Data excerpts
▬▬▬▬▬▬▬▬▬▬
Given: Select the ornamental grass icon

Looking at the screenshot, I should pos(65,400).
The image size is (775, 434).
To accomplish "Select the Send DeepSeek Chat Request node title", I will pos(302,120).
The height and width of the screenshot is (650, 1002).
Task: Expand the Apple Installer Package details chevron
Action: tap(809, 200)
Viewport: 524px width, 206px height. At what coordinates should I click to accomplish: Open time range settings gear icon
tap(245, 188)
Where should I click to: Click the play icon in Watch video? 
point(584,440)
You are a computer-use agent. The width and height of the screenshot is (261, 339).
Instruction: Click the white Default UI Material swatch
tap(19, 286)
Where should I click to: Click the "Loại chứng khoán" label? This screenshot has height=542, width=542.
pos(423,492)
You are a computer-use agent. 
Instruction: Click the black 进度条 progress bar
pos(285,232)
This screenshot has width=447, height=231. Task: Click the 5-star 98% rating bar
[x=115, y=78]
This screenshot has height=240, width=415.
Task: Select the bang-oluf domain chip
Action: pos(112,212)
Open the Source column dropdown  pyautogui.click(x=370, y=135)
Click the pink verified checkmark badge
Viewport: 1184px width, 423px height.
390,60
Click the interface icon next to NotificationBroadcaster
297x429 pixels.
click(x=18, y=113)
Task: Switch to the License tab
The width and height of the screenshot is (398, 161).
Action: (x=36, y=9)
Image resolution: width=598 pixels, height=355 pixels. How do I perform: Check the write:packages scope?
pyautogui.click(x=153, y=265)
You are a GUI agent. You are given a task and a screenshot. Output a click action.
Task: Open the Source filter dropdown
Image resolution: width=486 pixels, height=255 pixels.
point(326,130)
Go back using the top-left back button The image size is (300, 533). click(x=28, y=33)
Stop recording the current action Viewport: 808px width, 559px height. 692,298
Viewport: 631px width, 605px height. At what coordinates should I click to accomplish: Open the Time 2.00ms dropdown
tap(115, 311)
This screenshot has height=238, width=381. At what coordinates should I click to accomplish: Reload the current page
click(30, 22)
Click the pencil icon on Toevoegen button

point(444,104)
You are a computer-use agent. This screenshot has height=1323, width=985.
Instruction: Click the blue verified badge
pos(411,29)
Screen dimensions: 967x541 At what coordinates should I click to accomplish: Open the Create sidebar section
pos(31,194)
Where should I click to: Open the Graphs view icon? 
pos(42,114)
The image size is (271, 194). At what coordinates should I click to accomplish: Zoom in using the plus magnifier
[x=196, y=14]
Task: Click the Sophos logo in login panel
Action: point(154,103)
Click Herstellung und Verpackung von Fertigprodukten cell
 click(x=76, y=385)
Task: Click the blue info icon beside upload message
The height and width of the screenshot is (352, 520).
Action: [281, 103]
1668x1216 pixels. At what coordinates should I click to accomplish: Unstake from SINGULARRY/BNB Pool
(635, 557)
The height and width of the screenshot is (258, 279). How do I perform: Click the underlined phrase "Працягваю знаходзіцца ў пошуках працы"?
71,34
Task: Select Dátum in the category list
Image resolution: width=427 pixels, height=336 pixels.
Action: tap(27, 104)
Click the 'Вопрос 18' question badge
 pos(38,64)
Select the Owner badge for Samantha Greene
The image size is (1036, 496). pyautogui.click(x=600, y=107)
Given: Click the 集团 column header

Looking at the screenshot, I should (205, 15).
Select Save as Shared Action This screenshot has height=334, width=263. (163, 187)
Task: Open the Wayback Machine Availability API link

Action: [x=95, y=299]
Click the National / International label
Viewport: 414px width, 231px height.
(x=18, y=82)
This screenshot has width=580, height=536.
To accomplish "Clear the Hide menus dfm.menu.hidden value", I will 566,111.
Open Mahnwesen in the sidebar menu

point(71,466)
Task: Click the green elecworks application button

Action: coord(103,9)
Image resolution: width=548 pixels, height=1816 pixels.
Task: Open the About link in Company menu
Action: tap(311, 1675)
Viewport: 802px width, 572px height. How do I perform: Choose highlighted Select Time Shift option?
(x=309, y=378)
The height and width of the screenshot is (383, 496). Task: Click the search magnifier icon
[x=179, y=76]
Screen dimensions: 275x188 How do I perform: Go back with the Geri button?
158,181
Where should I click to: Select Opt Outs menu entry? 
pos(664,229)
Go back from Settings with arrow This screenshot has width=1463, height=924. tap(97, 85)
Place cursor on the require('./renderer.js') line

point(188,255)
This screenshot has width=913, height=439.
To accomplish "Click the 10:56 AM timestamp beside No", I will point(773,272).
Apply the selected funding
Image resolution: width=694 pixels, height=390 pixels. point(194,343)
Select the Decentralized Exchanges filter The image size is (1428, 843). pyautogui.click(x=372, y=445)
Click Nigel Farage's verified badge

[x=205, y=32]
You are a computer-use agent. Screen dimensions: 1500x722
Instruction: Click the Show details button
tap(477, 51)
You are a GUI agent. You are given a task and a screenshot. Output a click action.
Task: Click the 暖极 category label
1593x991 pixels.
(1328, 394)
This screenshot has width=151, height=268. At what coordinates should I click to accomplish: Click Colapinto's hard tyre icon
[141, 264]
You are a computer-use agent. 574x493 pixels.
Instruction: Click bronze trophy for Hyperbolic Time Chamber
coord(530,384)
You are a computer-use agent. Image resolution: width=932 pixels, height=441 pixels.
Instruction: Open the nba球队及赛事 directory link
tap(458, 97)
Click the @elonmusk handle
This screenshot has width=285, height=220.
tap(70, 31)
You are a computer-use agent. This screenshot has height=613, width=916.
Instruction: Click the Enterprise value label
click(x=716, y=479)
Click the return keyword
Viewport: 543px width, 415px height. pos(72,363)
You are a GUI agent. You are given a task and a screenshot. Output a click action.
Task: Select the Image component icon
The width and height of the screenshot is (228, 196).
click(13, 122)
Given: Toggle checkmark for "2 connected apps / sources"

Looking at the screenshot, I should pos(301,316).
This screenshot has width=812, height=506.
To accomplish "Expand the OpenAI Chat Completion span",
▬▬▬▬▬▬▬▬▬▬
> What you will do
Would you please output every record again, exactly?

> Solution below
Given: Select the ornamental grass icon

Looking at the screenshot, I should pos(65,400).
The image size is (775, 434).
To accomplish "Select the Send DeepSeek Chat Request node title", I will pos(302,120).
The height and width of the screenshot is (650, 1002).
Task: Expand the Apple Installer Package details chevron
Action: tap(809, 200)
Viewport: 524px width, 206px height. At what coordinates should I click to accomplish: Open time range settings gear icon
tap(245, 188)
Where should I click to: Click the play icon in Watch video? 
point(584,440)
You are a computer-use agent. The width and height of the screenshot is (261, 339).
Instruction: Click the white Default UI Material swatch
tap(19, 286)
Where should I click to: Click the "Loại chứng khoán" label? This screenshot has height=542, width=542.
pos(423,492)
You are a computer-use agent. 
Instruction: Click the black 进度条 progress bar
pos(285,232)
This screenshot has width=447, height=231. Task: Click the 5-star 98% rating bar
[x=115, y=78]
This screenshot has height=240, width=415.
Task: Select the bang-oluf domain chip
Action: pos(112,212)
Open the Source column dropdown  pyautogui.click(x=370, y=135)
Click the pink verified checkmark badge
Viewport: 1184px width, 423px height.
390,60
Click the interface icon next to NotificationBroadcaster
297x429 pixels.
click(x=18, y=113)
Task: Switch to the License tab
The width and height of the screenshot is (398, 161).
Action: (x=36, y=9)
Image resolution: width=598 pixels, height=355 pixels. How do I perform: Check the write:packages scope?
pyautogui.click(x=153, y=265)
You are a GUI agent. You are given a task and a screenshot. Output a click action.
Task: Open the Source filter dropdown
Image resolution: width=486 pixels, height=255 pixels.
point(326,130)
Go back using the top-left back button The image size is (300, 533). click(x=28, y=33)
Stop recording the current action Viewport: 808px width, 559px height. 692,298
Viewport: 631px width, 605px height. At what coordinates should I click to accomplish: Open the Time 2.00ms dropdown
tap(115, 311)
This screenshot has height=238, width=381. At what coordinates should I click to accomplish: Reload the current page
click(30, 22)
Click the pencil icon on Toevoegen button

point(444,104)
You are a computer-use agent. This screenshot has height=1323, width=985.
Instruction: Click the blue verified badge
pos(411,29)
Screen dimensions: 967x541 At what coordinates should I click to accomplish: Open the Create sidebar section
pos(31,194)
Where should I click to: Open the Graphs view icon? 
pos(42,114)
The image size is (271, 194). At what coordinates should I click to accomplish: Zoom in using the plus magnifier
[x=196, y=14]
Task: Click the Sophos logo in login panel
Action: point(154,103)
Click Herstellung und Verpackung von Fertigprodukten cell
 click(x=76, y=385)
Task: Click the blue info icon beside upload message
The height and width of the screenshot is (352, 520).
Action: [281, 103]
1668x1216 pixels. At what coordinates should I click to accomplish: Unstake from SINGULARRY/BNB Pool
(635, 557)
The height and width of the screenshot is (258, 279). How do I perform: Click the underlined phrase "Працягваю знаходзіцца ў пошуках працы"?
71,34
Task: Select Dátum in the category list
Image resolution: width=427 pixels, height=336 pixels.
Action: tap(27, 104)
Click the 'Вопрос 18' question badge
 pos(38,64)
Select the Owner badge for Samantha Greene
The image size is (1036, 496). pyautogui.click(x=600, y=107)
Given: Click the 集团 column header

Looking at the screenshot, I should (205, 15).
Select Save as Shared Action This screenshot has height=334, width=263. (163, 187)
Task: Open the Wayback Machine Availability API link

Action: [x=95, y=299]
Click the National / International label
Viewport: 414px width, 231px height.
(x=18, y=82)
This screenshot has width=580, height=536.
To accomplish "Clear the Hide menus dfm.menu.hidden value", I will 566,111.
Open Mahnwesen in the sidebar menu

point(71,466)
Task: Click the green elecworks application button

Action: coord(103,9)
Image resolution: width=548 pixels, height=1816 pixels.
Task: Open the About link in Company menu
Action: tap(311, 1675)
Viewport: 802px width, 572px height. How do I perform: Choose highlighted Select Time Shift option?
(x=309, y=378)
The height and width of the screenshot is (383, 496). Task: Click the search magnifier icon
[x=179, y=76]
Screen dimensions: 275x188 How do I perform: Go back with the Geri button?
158,181
Where should I click to: Select Opt Outs menu entry? 
pos(664,229)
Go back from Settings with arrow This screenshot has width=1463, height=924. tap(97, 85)
Place cursor on the require('./renderer.js') line

point(188,255)
This screenshot has width=913, height=439.
To accomplish "Click the 10:56 AM timestamp beside No", I will point(773,272).
Apply the selected funding
Image resolution: width=694 pixels, height=390 pixels. point(194,343)
Select the Decentralized Exchanges filter The image size is (1428, 843). pyautogui.click(x=372, y=445)
Click Nigel Farage's verified badge

[x=205, y=32]
You are a computer-use agent. Screen dimensions: 1500x722
Instruction: Click the Show details button
tap(477, 51)
You are a GUI agent. You are given a task and a screenshot. Output a click action.
Task: Click the 暖极 category label
1593x991 pixels.
(1328, 394)
This screenshot has width=151, height=268. At what coordinates should I click to accomplish: Click Colapinto's hard tyre icon
[141, 264]
You are a computer-use agent. 574x493 pixels.
Instruction: Click bronze trophy for Hyperbolic Time Chamber
coord(530,384)
You are a computer-use agent. Image resolution: width=932 pixels, height=441 pixels.
Instruction: Open the nba球队及赛事 directory link
tap(458, 97)
Click the @elonmusk handle
This screenshot has width=285, height=220.
tap(70, 31)
You are a computer-use agent. This screenshot has height=613, width=916.
Instruction: Click the Enterprise value label
click(x=716, y=479)
Click the return keyword
Viewport: 543px width, 415px height. pos(72,363)
You are a GUI agent. You are given a task and a screenshot. Output a click action.
Task: Select the Image component icon
The width and height of the screenshot is (228, 196).
click(13, 122)
Given: Toggle checkmark for "2 connected apps / sources"

Looking at the screenshot, I should pos(301,316).
This screenshot has width=812, height=506.
To accomplish "Expand the OpenAI Chat Completion span",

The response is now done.